Little bits...can i come over? Fuck, fuck, fuck, fuck, fuck, fuck, fuck! Before I knew it there was a knock at my window. I’m so fucking screwed. I sucked in a deep breath and stood to my feet, sheets falling into a pile on the carpet. I shivered as the cool air collided with my exposed chest, arms and legs. My heart dropped to the floor, my intestines spilling out as I saw him. Now, that I’m sure was a bad thing. Was it? I swallowed down some build up in my throat and lifted up the window. I stepped back and watched in silence as he pulled himself up and skilfully standing to his feet.

“Hey,” he whispered, head hung. I took the time to quickly run my eyes over his body. He wore a navy blue v-neck and some washed out gray skinny jeans. No shoes, bare feet. My eyes lingered at his crotch for some reason before I tore them away, mentally slapping myself.

“What do you remember?” I questioned, standing awkwardly and praying to God that he doesn’t remember, well, me. His answer shocked me greatly, why in the world would you remember that? But, it also made a smile form on my lips.

“Fingers playing with um...my piercings,” he murmured. I felt a sudden urge to lift up his shirt and lick around those piercings. What? They’re hip piercings dude!

“You have piercings?” I asked, stupidly. I always had known for Kelly to not have piercings anywhere on his body. He told me he didn’t like them much, guess he changed his mind. Whereas, I had a septum, snakebites, angel bites, nose stud, and two cartilage piercings in each ear. Aren’t I just a fucking badass? How on earth do I manage straight-A’s? Note to sarcasm, it’s the only service I offer.

“Yeah,” he nodded and looked up. Our eyes locked and I swear I my heart skipped a beat. So, I looked away, my eyes looking around the room - anything but at him.

“Are you sure you don’t remember anything?” he questions, before adding, “You’re acting...different.” I remember the whole damn thing. I remember getting so fucked up. I know what I was doing, my mind couldn’t comprehend anything but the satisfaction that it needed and the pleasure that my body yearned for was enough to make a mistake.

“Uh...” I nervously scratched the back of my neck, “a little, I ‘spose. I remember fucking a chick.” Fucking a chick that had actually looked like a boy, that turned out to be you. I watched him roll those electric blue eyes of his and collapse on my bed.
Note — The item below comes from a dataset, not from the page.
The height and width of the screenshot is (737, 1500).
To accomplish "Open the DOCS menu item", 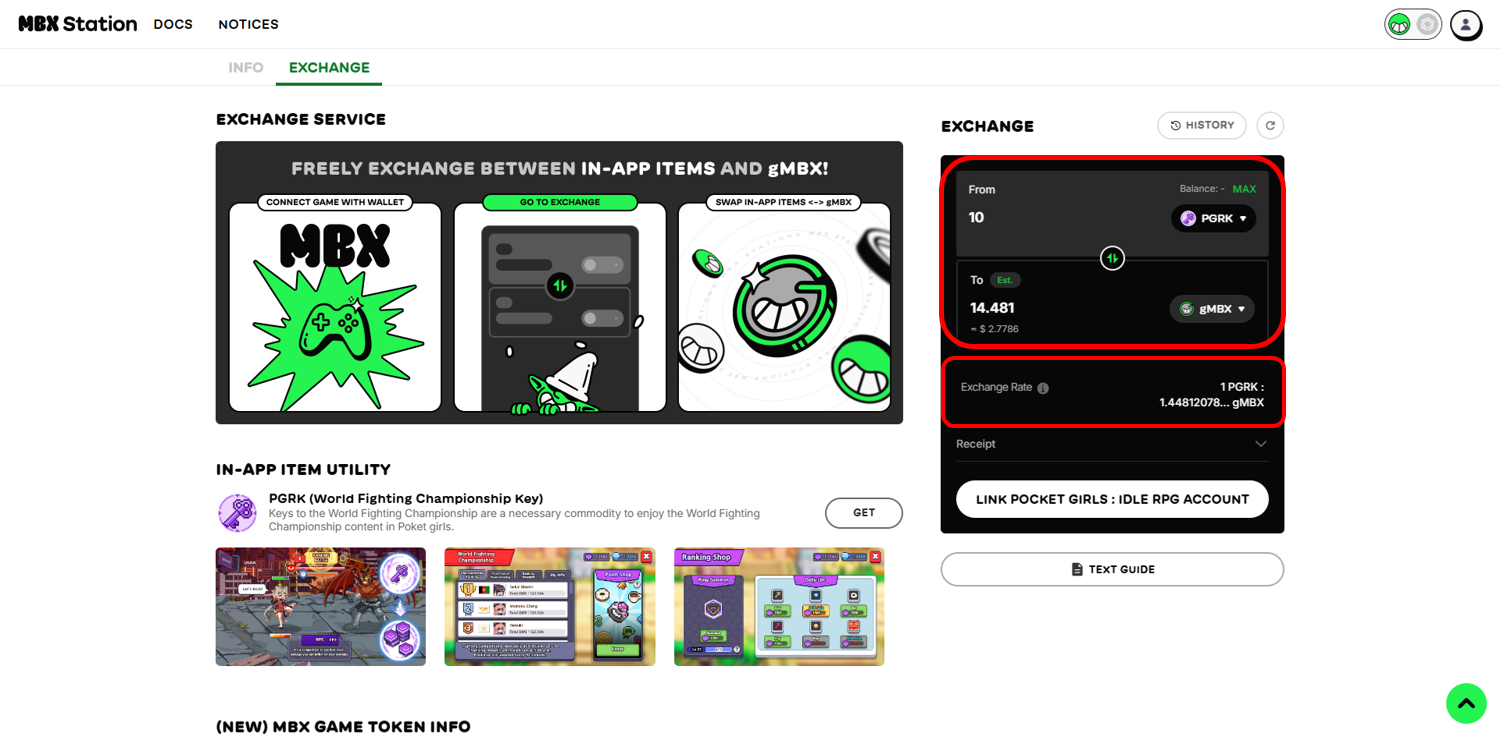I will pyautogui.click(x=173, y=24).
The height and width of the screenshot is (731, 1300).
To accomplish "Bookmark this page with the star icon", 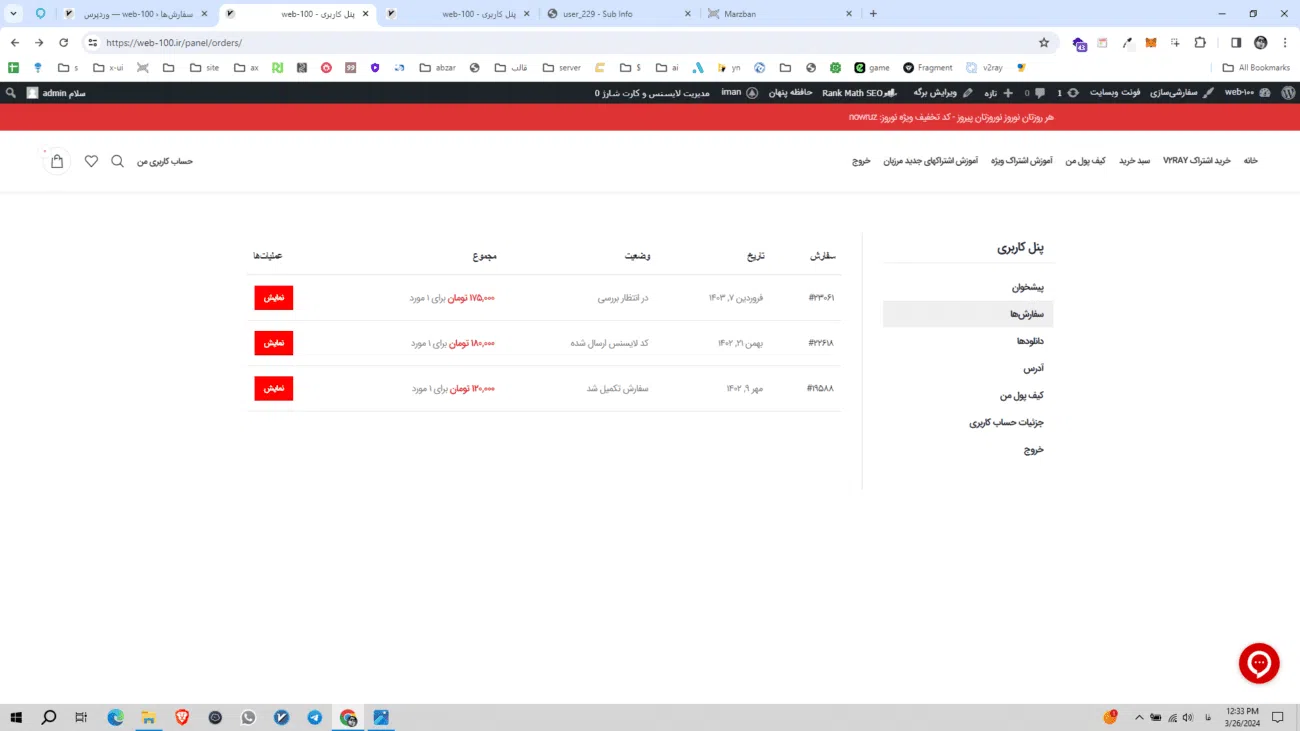I will [1044, 43].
“Let’s watch a movie,” he grinned, propping his elbows behind him and leaning up. I nodded, blankly and watched him get up and search my shelf full of DVDs. I blew out a cloud of breath. It’s going to be okay, Turner. He doesn’t remember and you’re fine, what could happen? Nothing, that’s what. My mind could help itself to think of the worst: Then why the hell am I getting odd...vibes? for Kelly?